%%
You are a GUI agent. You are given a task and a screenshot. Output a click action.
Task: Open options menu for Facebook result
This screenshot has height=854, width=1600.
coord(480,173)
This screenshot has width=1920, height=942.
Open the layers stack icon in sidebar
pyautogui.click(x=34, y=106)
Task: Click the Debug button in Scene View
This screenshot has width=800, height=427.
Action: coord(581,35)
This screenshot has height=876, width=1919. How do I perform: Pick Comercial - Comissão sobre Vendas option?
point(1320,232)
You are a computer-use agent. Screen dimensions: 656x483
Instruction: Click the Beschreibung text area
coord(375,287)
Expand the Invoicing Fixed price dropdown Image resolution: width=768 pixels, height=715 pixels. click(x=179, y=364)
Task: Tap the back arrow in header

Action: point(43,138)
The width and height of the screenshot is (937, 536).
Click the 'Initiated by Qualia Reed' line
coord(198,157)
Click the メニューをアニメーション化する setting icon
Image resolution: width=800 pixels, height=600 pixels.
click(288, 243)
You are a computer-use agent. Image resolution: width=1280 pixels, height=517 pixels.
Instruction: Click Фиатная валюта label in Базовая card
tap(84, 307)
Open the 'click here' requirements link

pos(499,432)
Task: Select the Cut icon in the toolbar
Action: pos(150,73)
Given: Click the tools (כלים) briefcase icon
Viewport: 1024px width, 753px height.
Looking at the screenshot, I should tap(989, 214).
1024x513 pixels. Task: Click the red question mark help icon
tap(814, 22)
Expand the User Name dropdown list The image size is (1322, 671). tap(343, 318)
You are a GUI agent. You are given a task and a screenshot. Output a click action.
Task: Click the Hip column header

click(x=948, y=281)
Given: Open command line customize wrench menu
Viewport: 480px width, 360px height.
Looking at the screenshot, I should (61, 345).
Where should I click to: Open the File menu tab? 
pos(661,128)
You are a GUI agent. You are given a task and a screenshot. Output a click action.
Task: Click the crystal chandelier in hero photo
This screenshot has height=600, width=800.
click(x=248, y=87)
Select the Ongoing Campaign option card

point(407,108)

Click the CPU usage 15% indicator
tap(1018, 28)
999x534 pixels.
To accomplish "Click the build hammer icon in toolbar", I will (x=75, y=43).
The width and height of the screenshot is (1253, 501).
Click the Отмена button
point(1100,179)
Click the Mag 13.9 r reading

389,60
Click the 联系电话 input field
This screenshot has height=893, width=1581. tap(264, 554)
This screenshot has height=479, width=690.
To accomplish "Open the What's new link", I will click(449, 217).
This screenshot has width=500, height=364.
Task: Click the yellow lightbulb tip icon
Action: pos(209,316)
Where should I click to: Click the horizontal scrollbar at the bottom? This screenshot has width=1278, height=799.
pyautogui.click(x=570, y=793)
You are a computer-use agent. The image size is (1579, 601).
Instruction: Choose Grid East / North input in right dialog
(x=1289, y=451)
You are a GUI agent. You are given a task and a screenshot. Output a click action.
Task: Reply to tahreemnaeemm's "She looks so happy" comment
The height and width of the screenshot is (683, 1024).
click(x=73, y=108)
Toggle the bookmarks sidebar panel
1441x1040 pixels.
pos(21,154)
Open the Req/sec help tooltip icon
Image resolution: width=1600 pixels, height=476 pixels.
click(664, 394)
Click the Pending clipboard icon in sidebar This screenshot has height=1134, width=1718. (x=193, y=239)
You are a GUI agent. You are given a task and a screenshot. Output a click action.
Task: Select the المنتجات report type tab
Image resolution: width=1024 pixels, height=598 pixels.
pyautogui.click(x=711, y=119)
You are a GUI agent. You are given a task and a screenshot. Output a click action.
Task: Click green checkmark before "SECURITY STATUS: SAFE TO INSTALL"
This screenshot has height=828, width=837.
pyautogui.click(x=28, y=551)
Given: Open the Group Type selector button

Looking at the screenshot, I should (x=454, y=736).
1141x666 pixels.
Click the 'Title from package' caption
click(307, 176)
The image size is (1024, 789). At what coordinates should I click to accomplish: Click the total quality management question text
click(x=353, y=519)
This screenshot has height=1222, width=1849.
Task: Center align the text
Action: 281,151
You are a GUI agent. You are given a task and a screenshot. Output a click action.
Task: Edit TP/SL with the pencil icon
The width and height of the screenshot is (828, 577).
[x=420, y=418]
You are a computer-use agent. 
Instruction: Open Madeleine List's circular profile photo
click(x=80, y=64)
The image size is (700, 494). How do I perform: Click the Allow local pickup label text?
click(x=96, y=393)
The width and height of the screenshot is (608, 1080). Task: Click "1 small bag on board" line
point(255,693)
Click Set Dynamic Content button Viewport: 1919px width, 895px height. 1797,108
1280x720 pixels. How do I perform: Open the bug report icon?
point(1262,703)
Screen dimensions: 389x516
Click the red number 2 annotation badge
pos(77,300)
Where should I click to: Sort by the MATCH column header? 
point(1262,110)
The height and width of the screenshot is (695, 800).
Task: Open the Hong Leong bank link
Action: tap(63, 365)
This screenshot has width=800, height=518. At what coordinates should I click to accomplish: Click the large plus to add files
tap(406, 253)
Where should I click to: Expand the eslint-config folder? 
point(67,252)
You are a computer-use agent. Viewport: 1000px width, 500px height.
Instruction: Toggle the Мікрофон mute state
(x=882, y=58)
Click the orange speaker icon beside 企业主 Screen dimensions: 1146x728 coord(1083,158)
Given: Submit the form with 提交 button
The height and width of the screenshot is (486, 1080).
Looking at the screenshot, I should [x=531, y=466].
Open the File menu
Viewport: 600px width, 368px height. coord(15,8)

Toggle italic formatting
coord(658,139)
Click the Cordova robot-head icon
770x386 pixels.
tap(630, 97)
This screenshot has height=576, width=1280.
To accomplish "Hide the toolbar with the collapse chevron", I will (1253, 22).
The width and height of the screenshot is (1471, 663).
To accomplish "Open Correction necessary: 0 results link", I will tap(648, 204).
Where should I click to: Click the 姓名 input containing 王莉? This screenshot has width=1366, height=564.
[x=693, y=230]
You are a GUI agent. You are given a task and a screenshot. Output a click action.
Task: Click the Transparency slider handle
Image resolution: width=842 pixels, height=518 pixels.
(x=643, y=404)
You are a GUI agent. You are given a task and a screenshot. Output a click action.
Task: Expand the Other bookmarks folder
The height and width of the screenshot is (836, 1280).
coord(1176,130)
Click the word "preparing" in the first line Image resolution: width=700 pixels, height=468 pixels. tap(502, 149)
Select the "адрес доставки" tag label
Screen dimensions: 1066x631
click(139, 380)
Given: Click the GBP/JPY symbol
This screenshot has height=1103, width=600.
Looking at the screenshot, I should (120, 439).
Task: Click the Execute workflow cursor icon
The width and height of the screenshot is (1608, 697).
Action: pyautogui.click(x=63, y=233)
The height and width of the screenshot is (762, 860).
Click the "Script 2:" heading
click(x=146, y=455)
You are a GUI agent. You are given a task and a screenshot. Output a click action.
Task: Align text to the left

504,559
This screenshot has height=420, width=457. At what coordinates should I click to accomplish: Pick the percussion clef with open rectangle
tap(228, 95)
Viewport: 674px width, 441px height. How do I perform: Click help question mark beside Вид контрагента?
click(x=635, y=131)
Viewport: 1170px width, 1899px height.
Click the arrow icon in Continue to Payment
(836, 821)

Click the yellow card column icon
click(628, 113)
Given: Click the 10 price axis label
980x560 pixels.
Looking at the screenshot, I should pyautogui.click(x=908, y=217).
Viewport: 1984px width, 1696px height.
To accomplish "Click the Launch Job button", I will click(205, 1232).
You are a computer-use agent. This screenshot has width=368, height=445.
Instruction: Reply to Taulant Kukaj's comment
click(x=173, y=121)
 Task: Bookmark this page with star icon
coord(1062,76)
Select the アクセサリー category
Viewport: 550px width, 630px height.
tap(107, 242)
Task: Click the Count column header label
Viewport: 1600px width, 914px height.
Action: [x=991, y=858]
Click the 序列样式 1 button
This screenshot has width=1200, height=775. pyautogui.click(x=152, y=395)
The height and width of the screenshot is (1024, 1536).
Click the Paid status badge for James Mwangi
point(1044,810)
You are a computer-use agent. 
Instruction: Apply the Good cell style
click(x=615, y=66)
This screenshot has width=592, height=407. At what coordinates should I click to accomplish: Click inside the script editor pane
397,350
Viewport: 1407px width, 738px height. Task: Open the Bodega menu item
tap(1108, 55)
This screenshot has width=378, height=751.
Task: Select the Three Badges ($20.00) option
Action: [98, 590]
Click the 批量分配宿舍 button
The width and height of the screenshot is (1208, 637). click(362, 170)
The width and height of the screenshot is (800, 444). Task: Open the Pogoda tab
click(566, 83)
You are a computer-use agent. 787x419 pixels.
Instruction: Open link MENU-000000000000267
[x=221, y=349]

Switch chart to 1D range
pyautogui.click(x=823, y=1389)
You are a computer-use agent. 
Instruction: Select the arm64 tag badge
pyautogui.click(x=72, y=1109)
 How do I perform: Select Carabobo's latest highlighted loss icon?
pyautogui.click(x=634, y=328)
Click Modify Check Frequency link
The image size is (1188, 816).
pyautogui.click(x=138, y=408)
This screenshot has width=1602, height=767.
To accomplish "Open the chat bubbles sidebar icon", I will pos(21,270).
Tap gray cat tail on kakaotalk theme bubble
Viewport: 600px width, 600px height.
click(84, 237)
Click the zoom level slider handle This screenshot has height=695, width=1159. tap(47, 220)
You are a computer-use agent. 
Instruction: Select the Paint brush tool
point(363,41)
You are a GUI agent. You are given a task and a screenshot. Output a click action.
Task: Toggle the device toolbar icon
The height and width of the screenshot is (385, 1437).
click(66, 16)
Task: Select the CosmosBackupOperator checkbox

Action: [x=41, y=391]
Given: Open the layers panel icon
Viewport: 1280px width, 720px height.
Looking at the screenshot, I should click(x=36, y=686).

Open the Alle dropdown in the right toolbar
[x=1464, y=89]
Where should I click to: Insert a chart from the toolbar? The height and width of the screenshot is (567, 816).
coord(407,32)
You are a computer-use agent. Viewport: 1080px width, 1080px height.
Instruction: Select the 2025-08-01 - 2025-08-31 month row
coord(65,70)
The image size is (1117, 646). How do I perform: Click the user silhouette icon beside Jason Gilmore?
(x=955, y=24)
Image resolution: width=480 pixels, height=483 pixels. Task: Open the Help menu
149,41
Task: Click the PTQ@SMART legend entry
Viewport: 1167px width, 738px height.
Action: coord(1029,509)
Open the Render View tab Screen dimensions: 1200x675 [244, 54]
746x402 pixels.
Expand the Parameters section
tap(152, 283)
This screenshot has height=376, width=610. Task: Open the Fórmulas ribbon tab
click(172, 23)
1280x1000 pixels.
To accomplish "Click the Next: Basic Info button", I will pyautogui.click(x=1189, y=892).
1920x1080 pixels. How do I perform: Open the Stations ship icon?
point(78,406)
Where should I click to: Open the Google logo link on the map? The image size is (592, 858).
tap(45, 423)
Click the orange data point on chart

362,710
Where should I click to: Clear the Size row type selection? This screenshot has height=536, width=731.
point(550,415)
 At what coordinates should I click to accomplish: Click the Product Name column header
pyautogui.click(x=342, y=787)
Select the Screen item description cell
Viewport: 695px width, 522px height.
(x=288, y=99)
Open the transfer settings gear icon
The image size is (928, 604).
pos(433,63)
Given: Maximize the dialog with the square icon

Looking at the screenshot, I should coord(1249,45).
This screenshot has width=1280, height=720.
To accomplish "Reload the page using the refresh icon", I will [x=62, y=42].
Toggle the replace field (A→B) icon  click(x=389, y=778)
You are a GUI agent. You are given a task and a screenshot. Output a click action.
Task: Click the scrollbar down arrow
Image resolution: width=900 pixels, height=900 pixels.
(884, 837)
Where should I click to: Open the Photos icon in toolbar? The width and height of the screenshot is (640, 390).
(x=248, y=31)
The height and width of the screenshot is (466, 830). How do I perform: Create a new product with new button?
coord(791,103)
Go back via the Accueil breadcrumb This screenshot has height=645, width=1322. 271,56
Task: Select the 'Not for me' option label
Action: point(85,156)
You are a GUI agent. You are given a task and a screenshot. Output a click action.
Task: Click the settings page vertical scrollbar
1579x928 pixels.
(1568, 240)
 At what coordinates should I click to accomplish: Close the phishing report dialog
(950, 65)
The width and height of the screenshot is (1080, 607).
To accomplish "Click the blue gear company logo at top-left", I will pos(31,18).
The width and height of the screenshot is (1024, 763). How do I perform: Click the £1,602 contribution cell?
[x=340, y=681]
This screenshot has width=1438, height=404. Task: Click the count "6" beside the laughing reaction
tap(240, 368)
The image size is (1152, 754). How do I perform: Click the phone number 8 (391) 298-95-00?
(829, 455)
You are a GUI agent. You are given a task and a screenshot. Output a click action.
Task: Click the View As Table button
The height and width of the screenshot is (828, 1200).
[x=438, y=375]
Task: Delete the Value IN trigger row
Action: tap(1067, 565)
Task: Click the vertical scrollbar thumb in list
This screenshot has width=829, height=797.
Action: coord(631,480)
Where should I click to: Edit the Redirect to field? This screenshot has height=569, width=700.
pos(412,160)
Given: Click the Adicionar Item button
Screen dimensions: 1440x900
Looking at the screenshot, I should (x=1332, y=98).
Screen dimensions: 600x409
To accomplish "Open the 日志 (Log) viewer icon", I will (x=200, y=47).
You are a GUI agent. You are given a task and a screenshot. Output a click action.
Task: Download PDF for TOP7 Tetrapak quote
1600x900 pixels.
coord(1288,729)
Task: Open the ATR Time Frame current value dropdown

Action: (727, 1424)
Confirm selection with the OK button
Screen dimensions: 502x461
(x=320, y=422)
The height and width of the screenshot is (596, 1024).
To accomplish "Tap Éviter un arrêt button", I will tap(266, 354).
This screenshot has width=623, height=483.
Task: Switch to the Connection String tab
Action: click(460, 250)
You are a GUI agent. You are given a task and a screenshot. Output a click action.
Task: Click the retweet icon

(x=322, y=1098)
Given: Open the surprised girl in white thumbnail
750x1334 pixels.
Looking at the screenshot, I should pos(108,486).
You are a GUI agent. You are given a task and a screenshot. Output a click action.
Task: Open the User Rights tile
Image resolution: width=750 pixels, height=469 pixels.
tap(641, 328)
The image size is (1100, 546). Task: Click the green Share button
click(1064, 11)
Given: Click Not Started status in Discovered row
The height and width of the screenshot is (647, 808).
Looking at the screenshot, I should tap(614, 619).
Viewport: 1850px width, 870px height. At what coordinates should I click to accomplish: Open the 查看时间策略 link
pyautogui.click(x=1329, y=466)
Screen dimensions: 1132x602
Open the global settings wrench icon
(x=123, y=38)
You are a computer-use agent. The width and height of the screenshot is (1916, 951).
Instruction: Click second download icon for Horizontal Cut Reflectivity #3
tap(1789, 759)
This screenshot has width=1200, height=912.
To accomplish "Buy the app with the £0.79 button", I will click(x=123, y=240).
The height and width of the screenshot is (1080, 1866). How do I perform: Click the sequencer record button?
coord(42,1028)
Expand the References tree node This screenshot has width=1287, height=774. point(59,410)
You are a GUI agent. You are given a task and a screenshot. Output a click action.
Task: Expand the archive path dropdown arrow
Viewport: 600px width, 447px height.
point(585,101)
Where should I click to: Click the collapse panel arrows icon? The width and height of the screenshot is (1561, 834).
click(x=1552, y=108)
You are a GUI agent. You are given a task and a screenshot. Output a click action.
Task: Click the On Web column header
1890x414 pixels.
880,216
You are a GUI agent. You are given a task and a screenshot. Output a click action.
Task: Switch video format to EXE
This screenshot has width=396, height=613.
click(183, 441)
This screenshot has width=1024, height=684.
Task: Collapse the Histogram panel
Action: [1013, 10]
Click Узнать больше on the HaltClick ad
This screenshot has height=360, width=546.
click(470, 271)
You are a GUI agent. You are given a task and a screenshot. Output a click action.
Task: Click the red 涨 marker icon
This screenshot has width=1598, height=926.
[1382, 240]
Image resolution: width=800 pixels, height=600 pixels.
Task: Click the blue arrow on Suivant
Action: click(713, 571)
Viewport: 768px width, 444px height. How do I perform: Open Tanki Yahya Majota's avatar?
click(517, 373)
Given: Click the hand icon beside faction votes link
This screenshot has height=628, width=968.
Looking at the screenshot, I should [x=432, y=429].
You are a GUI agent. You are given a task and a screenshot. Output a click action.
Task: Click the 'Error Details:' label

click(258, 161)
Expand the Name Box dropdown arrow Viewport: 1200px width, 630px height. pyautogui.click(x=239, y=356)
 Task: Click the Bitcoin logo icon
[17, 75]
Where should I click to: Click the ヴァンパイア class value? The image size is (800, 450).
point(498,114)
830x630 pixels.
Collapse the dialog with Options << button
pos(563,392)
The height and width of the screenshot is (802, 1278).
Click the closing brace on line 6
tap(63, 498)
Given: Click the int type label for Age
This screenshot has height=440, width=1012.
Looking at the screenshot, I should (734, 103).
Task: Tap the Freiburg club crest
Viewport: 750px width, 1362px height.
%%
TASK BRIEF> The lines from the first of the entries through the line holding "Expand the Invoicing" are to be restated word for word, and no others.

OUTPUT BELOW>
You are a GUI agent. You are given a task and a screenshot. Output a click action.
Task: Open options menu for Facebook result
This screenshot has height=854, width=1600.
coord(480,173)
This screenshot has width=1920, height=942.
Open the layers stack icon in sidebar
pyautogui.click(x=34, y=106)
Task: Click the Debug button in Scene View
This screenshot has width=800, height=427.
Action: coord(581,35)
This screenshot has height=876, width=1919. How do I perform: Pick Comercial - Comissão sobre Vendas option?
point(1320,232)
You are a computer-use agent. Screen dimensions: 656x483
Instruction: Click the Beschreibung text area
coord(375,287)
Expand the Invoicing Fixed price dropdown Image resolution: width=768 pixels, height=715 pixels. click(x=179, y=364)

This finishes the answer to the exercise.